[Dataset entries]
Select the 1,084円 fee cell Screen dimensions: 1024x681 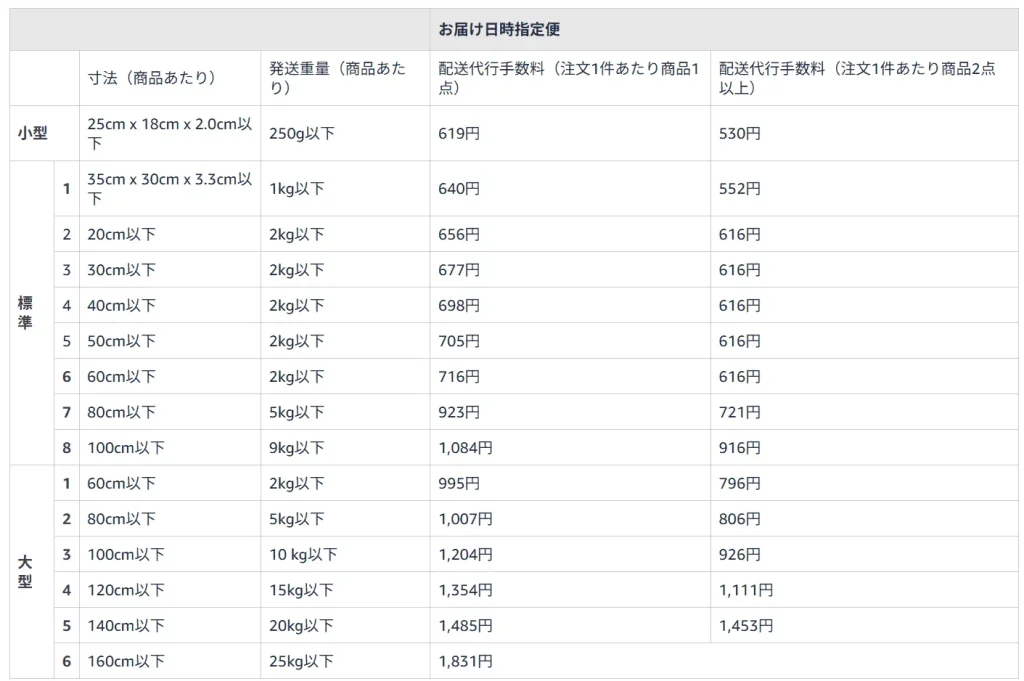tap(464, 447)
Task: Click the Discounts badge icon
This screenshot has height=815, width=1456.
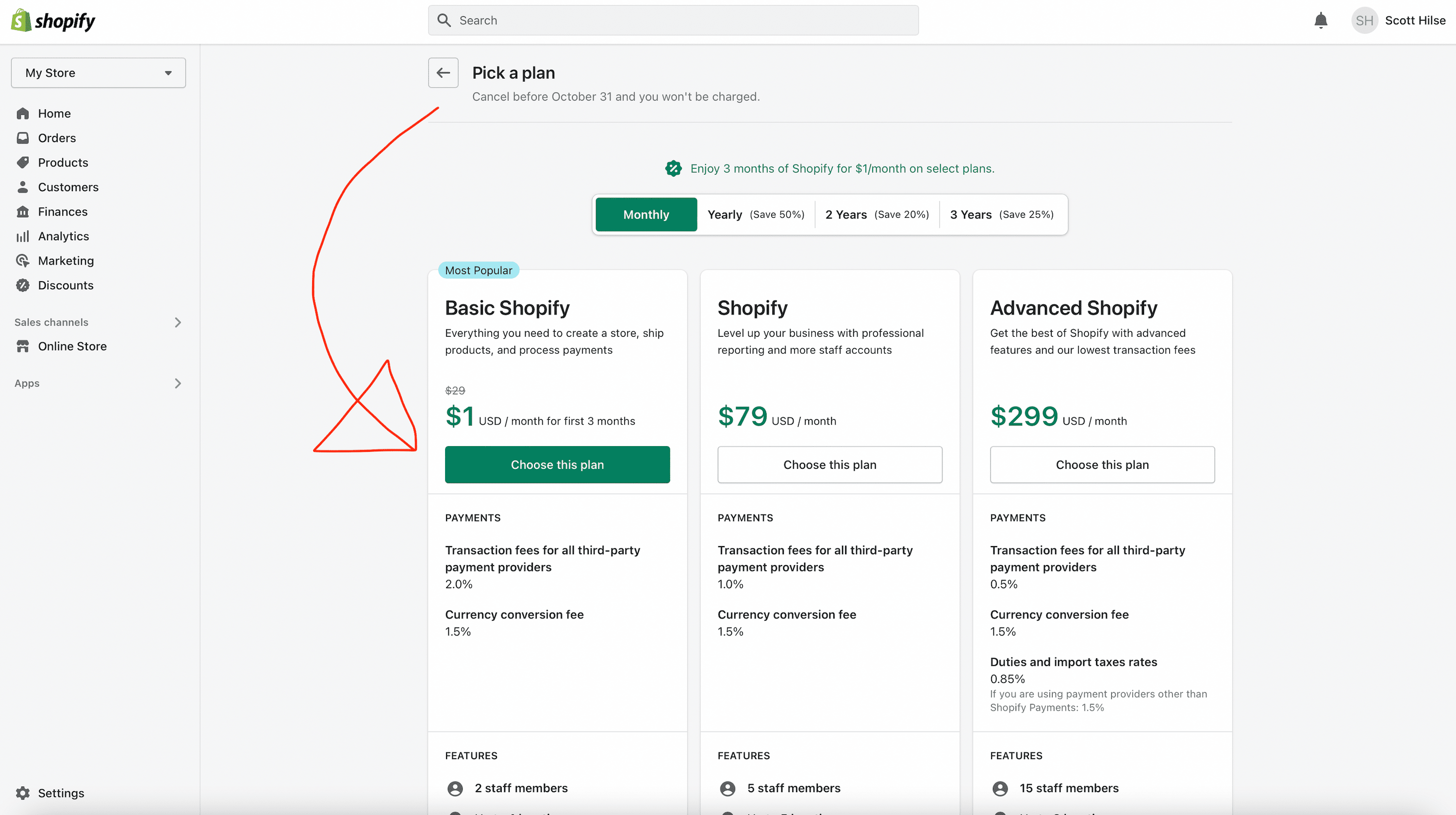Action: (x=23, y=285)
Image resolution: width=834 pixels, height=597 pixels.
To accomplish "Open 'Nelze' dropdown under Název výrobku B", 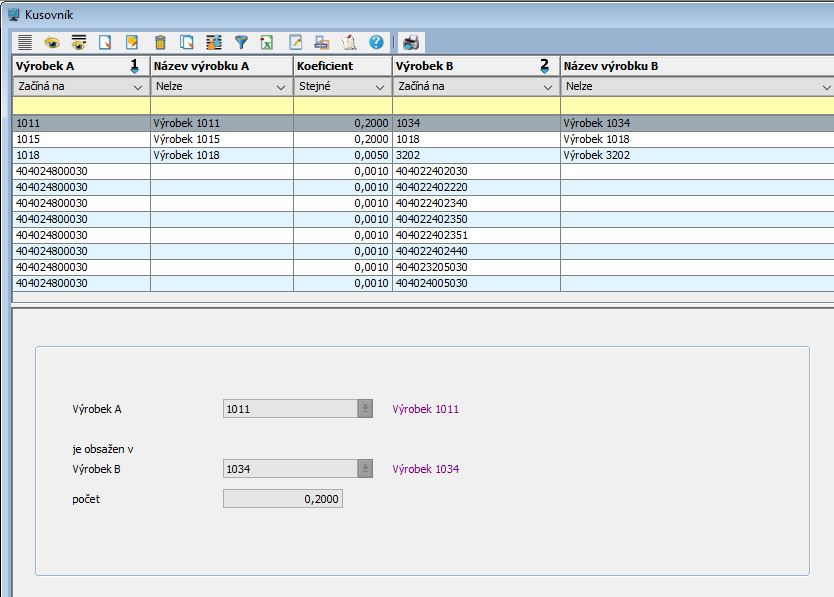I will tap(822, 87).
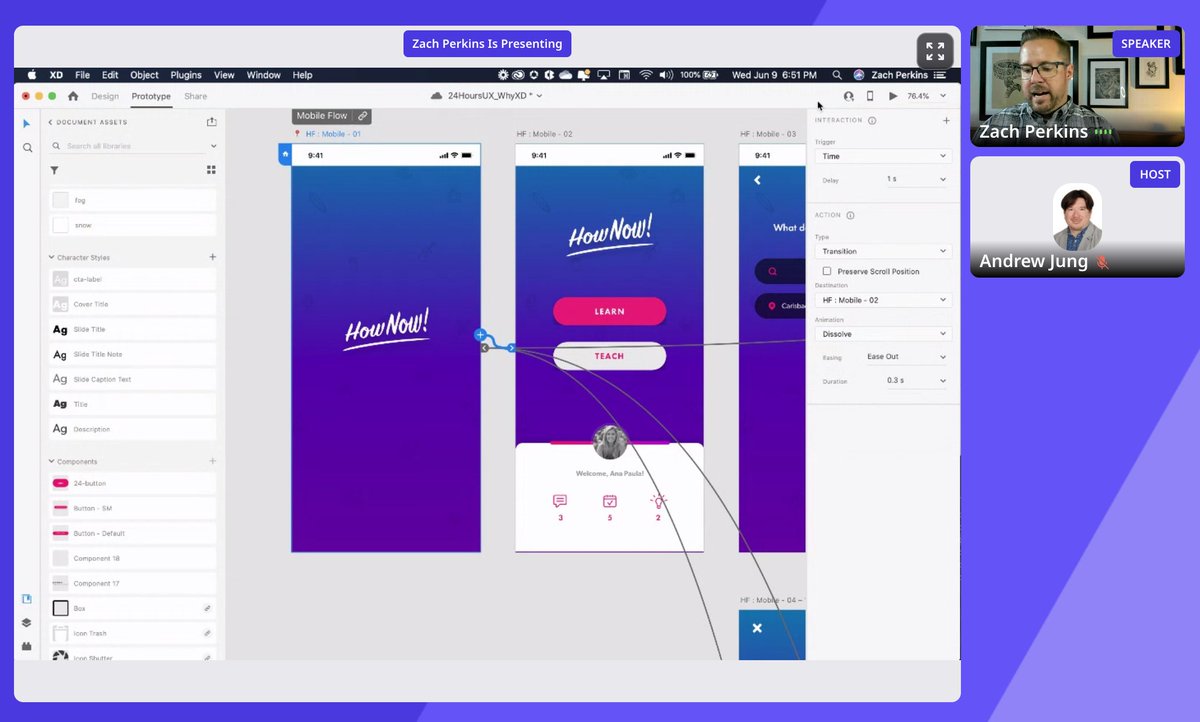Toggle the link icon beside the Box component
This screenshot has height=722, width=1200.
point(207,607)
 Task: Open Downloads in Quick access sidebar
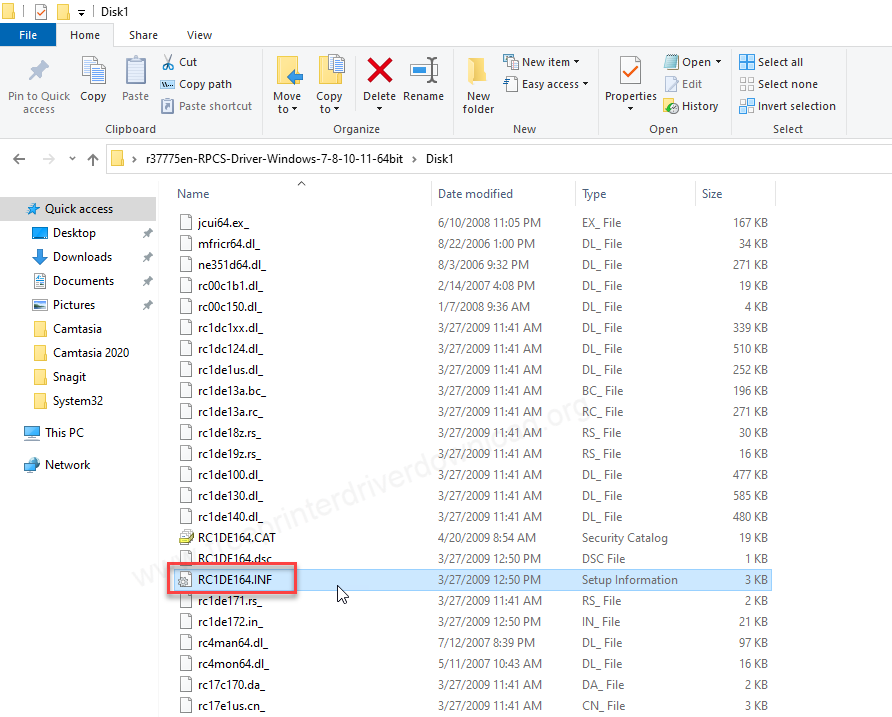tap(82, 257)
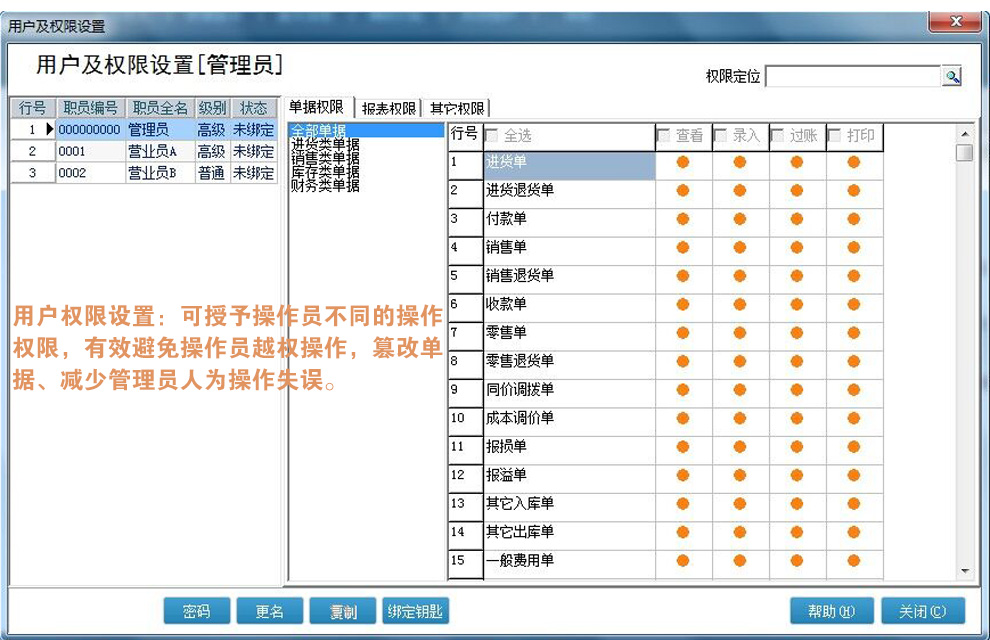
Task: Click the 权限定位 search magnifier icon
Action: coord(952,75)
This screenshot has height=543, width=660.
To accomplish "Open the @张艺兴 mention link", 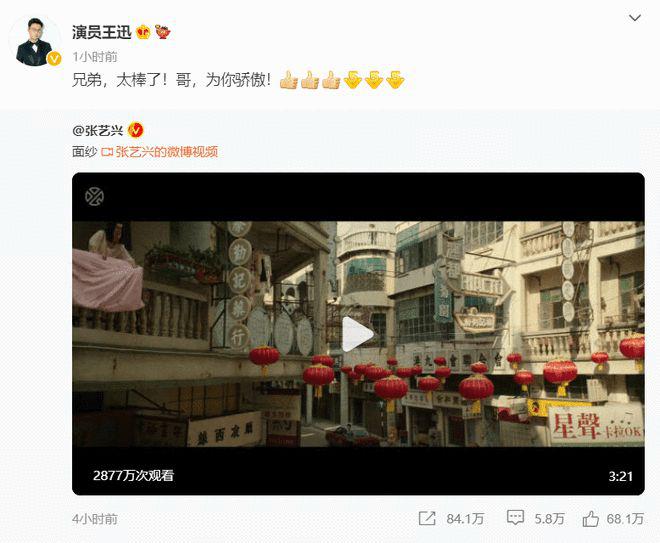I will pyautogui.click(x=98, y=130).
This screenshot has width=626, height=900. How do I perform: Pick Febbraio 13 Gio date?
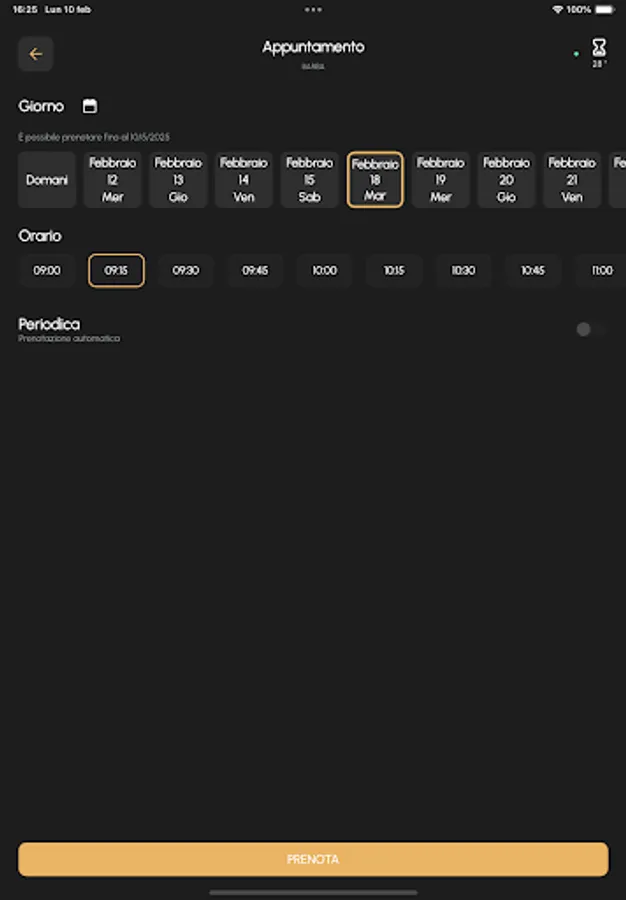click(x=178, y=180)
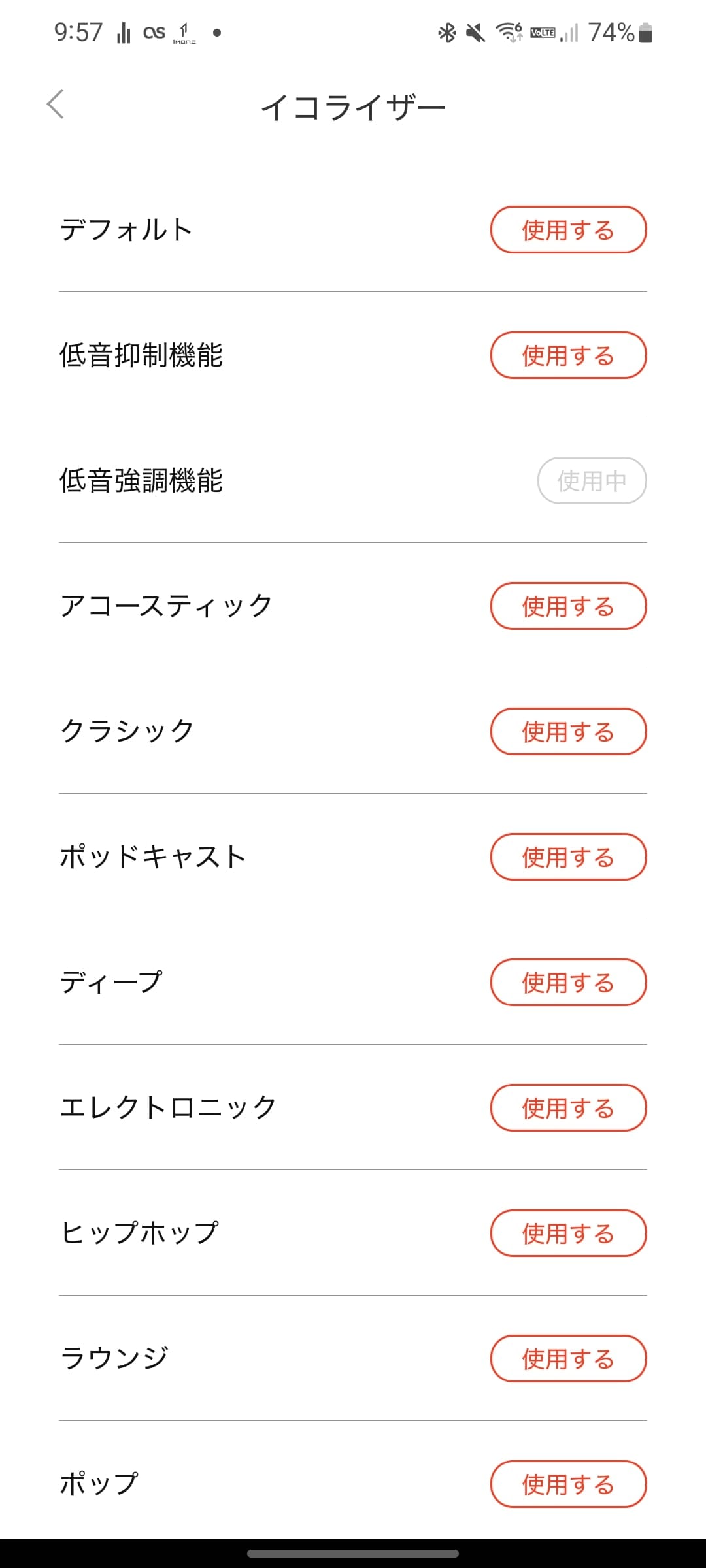Apply the 低音抑制機能 preset
The image size is (706, 1568).
click(568, 355)
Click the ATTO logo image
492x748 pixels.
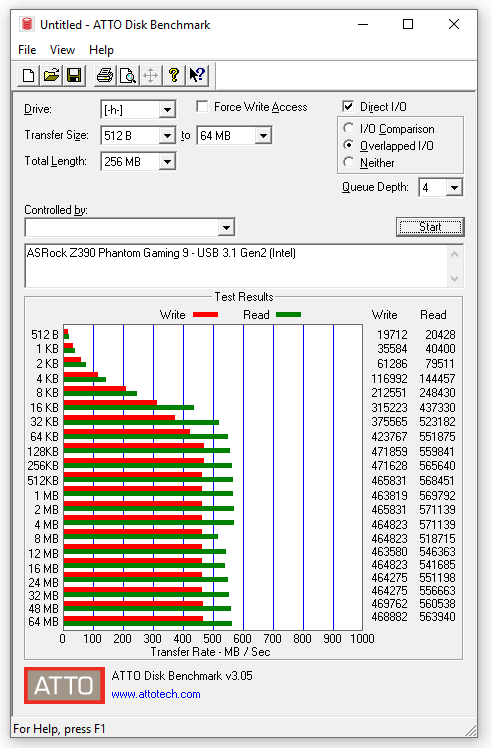click(x=64, y=686)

YOUR OBJECTIVE = Give back exactly the lines from the one with "This screenshot has width=626, height=900." through the end of the records above, inclusive, and omit any pictures.

WORKED SOLUTION =
This screenshot has width=626, height=900. How do I perform: Pick Febbraio 13 Gio date?
click(x=178, y=180)
Apply the 低音抑制機能 preset
The image size is (706, 1568).
click(568, 355)
Click the ATTO logo image
492x748 pixels.
click(x=64, y=686)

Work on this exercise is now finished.